ASSIGNED TASK
The lines wanted are those from the one containing "Click edit pencil icon for Test row" to the last line of the entries below; output them exactly, leaving out pictures.

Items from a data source
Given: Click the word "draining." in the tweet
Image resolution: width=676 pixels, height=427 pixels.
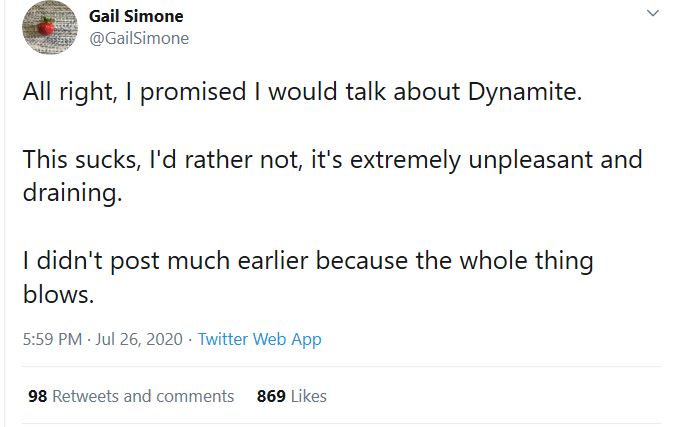Looking at the screenshot, I should coord(72,193).
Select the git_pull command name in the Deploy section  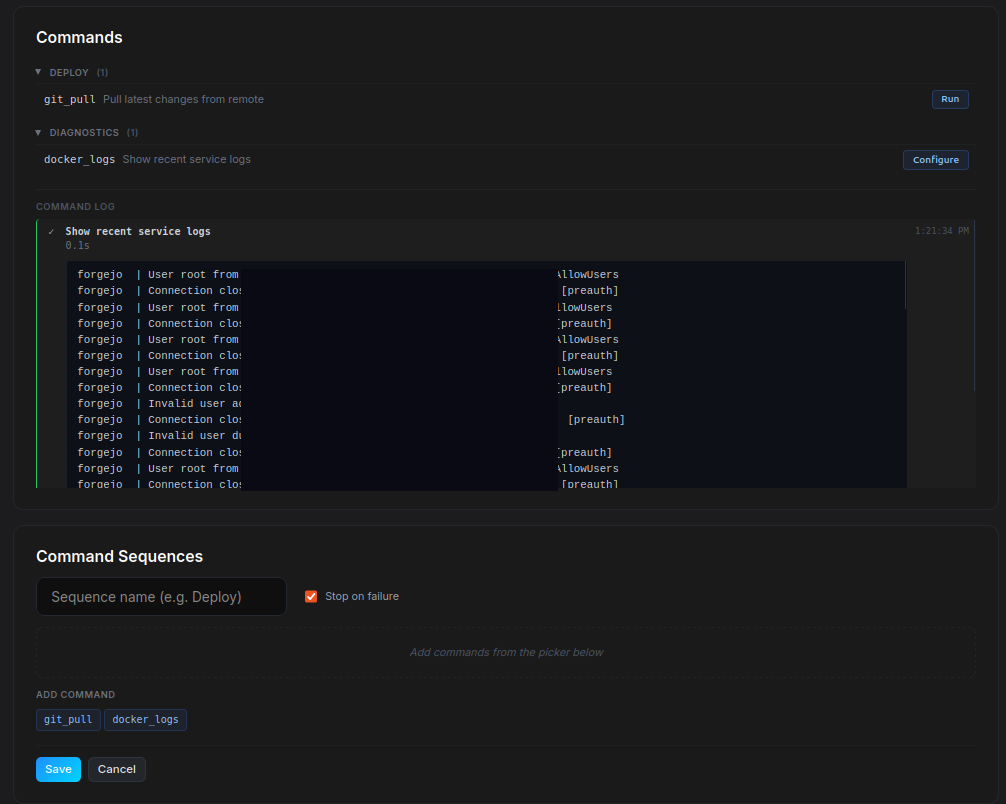tap(69, 99)
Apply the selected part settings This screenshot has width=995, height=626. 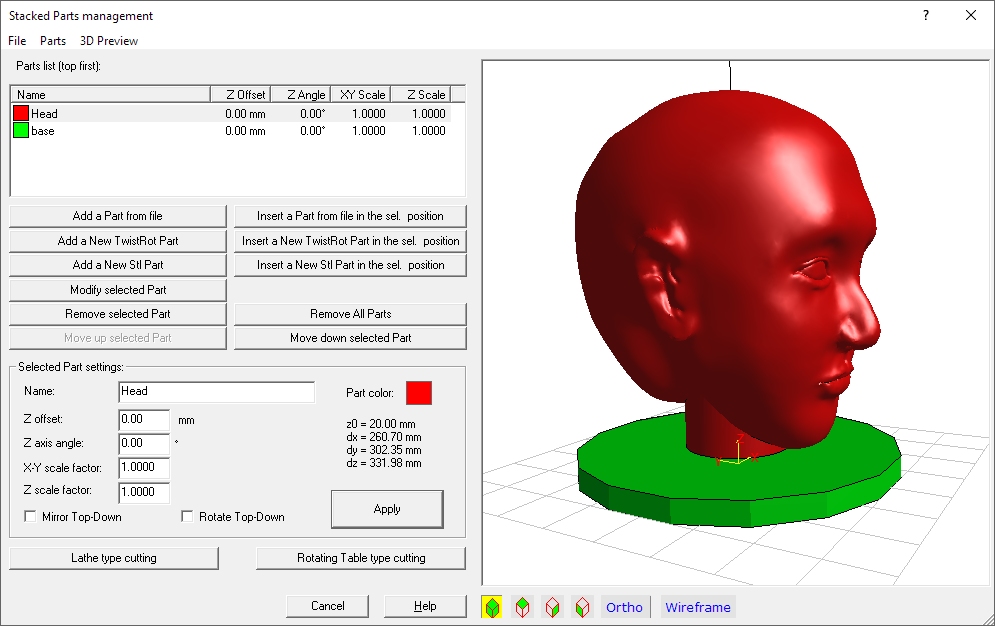(387, 509)
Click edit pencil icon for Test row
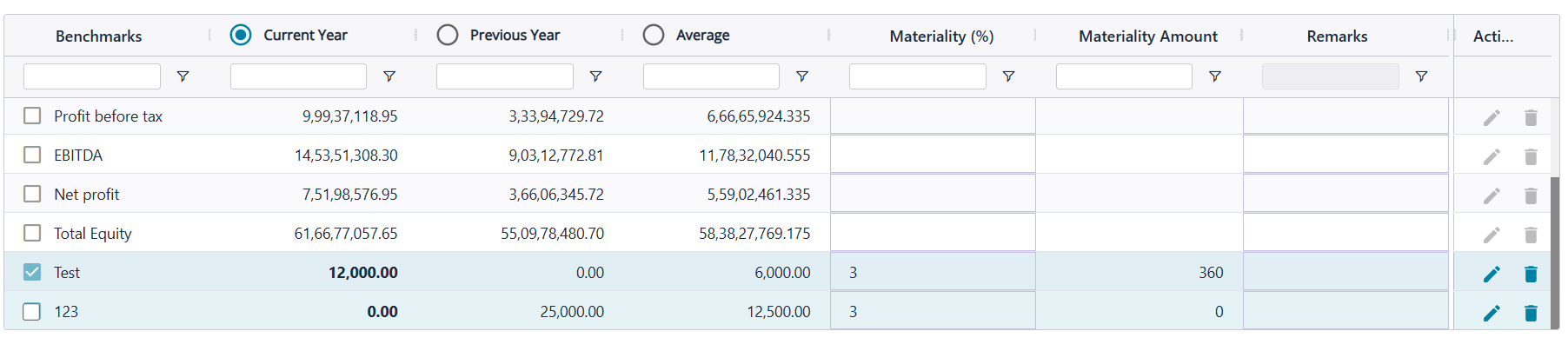The height and width of the screenshot is (351, 1568). tap(1492, 275)
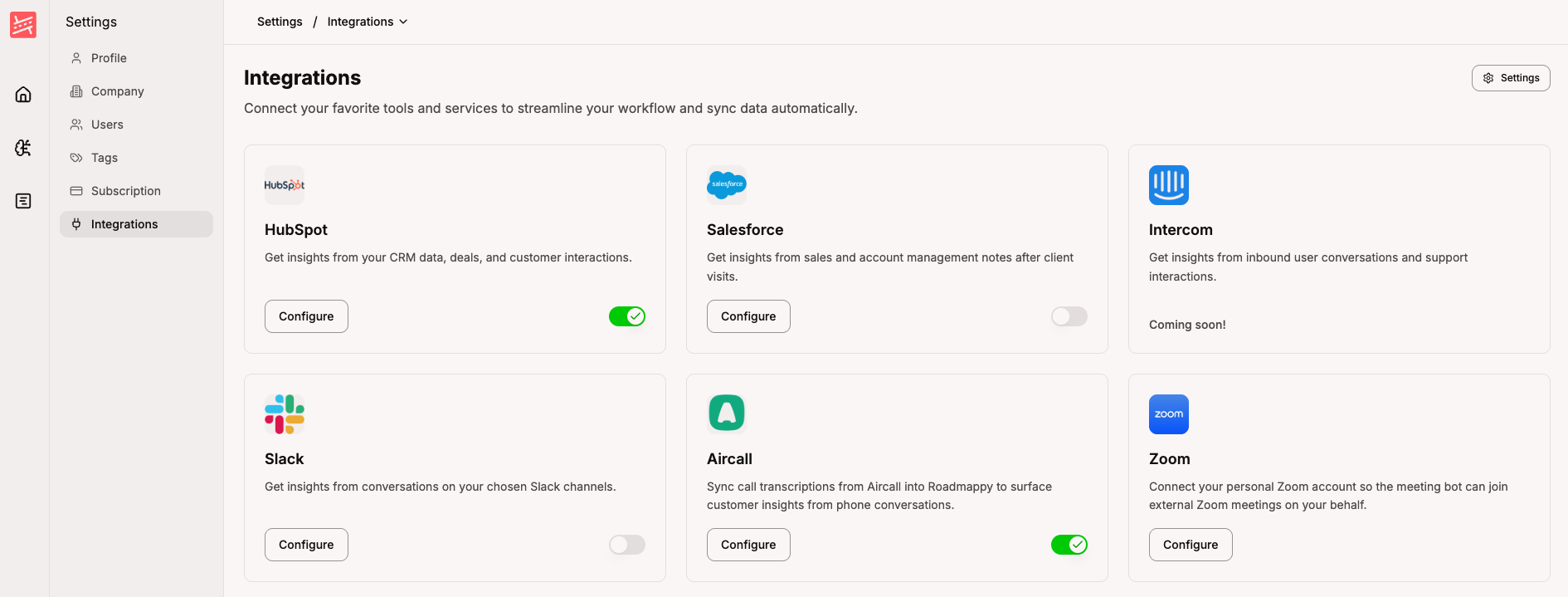This screenshot has height=597, width=1568.
Task: Click the red Roadmappy logo
Action: pos(22,24)
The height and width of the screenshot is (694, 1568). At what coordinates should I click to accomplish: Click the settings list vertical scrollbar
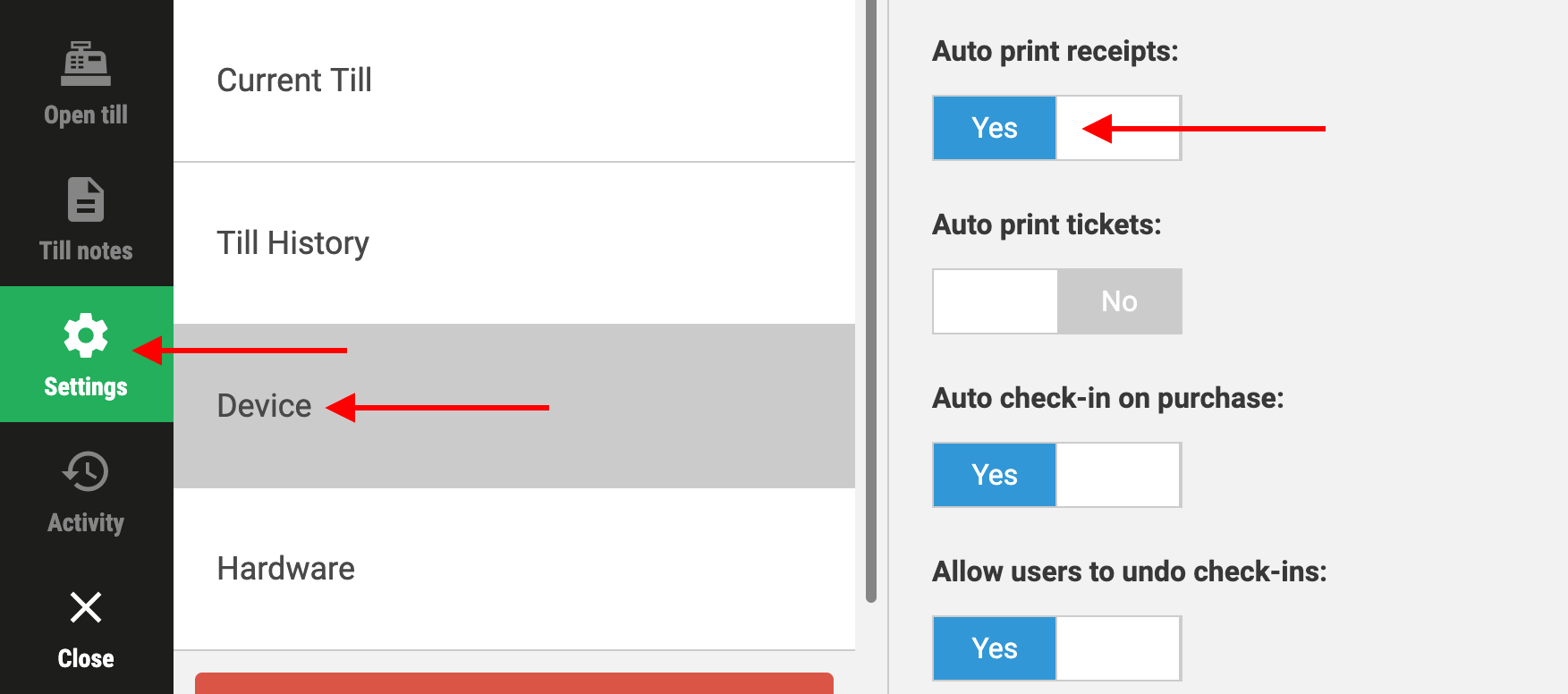[x=871, y=300]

EXPECTED OUTPUT
Click edit pencil icon for Test row
The height and width of the screenshot is (351, 1568). tap(1492, 275)
This screenshot has height=597, width=1568.
Task: Click the red Roadmappy logo
Action: pos(22,24)
The height and width of the screenshot is (694, 1568). At what coordinates should I click to accomplish: Click the settings list vertical scrollbar
[x=871, y=300]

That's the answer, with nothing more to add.